After House Republicans abandoned their years-long opposition to expansion, the lower chamber included it in its proposed budget. In the Senate, though, GOP lawmakers have not softened their stance. Outlets report on Medicaid news out of Kansas and Montana, as well.
The Washington Post:
Va. House Budget Includes Medicaid Expansion; Senate Version Does Not
Virginia’s House and Senate on Thursday approved starkly different state budget plans, one flush enough for teacher raises, expanded health care and more financial aid for college students, the other filled with painful cuts. The difference boiled down to Medicaid expansion. More than a dozen House Republicans abandoned their long-standing opposition to expansion, teaming up with Democrats to include it in their two-year spending plan, which would take effect July 1. (Vozzella and Schneider, 2/22)
The Associated Press:
GOP-Led Push For Medicaid Expansion Faces Roadblocks
Even with new support from key GOP leaders, Medicaid expansion in Virginia still faces serious roadblocks. That includes a fierce intraparty squabble among Republicans and strong disagreement among expansion supporters on how to pay for it — divisions that were on full display Thursday. The GOP-controlled House voted with a bipartisan majority for a budget that includes Medicaid expansion with work requirements, copays and new hospital taxes. The Republican-controlled Senate voted along party lines against including Medicaid expansion in its budget. (Suderman, 2/22)
Kansas City Star:
KanCare Eligibility A Maze For Kansas Seniors In Need Of Care
Advocates for elderly Kansans say a number of changes the state made to streamline the Medicaid application and renewal process have actually created a maze that seniors are getting lost in. In 2015, Kansas moved to a new computer system for applying for Kansas Medicaid, or KanCare. Then it funneled applications and annual reviews that used to be handled in regional offices into a single “KanCare Clearinghouse” in Topeka. It contracted with a company called Maximus to staff the Clearinghouse starting in 2016. (Marso, 2/22)

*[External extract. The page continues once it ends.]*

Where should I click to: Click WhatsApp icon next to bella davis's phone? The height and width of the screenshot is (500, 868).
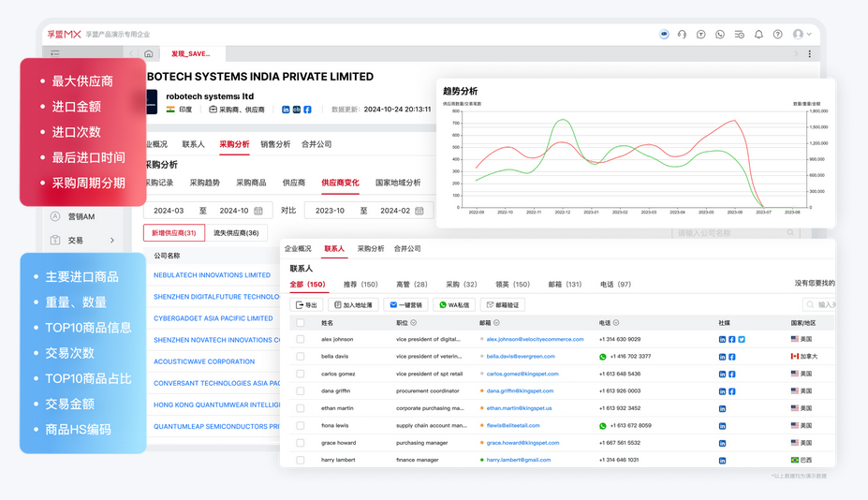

Ballot Initiative Would Re-Authorize Montana Medicaid Expansion
Two healthcare groups plan to ask Montana voters to continue the state’s Medicaid expansion in November, and to fund it with a higher tax on tobacco. The Montana Hospital Association and the American Heart Association filed ballot language today. Montana’s Medicaid expansion, passed by the 2015 Legislature, has extended health care coverage to more than 90,000 state residents who were previously not eligible for Medicaid. Now, nearly anyone in Montana who makes less than about $17,000 a year is eligible for Medicaid. (Cates-Carney, 2/22)
Kaiser Health News:
Evaluations Of Medicaid Experiments By States, CMS Are Weak, GAO Says
With federal spending on Medicaid experiments soaring in recent years, a congressional watchdog said state and federal governments fail to adequately evaluate if the efforts improve care and save money. A study by the Government Accountability Office released Thursday found some states don’t complete evaluation reports for up to seven years after an experiment begins and often fail to answer vital questions to determine effectiveness. The GAO also slammed the federal Centers for Medicare & Medicaid Services for failing to make results from Medicaid evaluation reports public in a timely manner. (Galewitz, 2/23)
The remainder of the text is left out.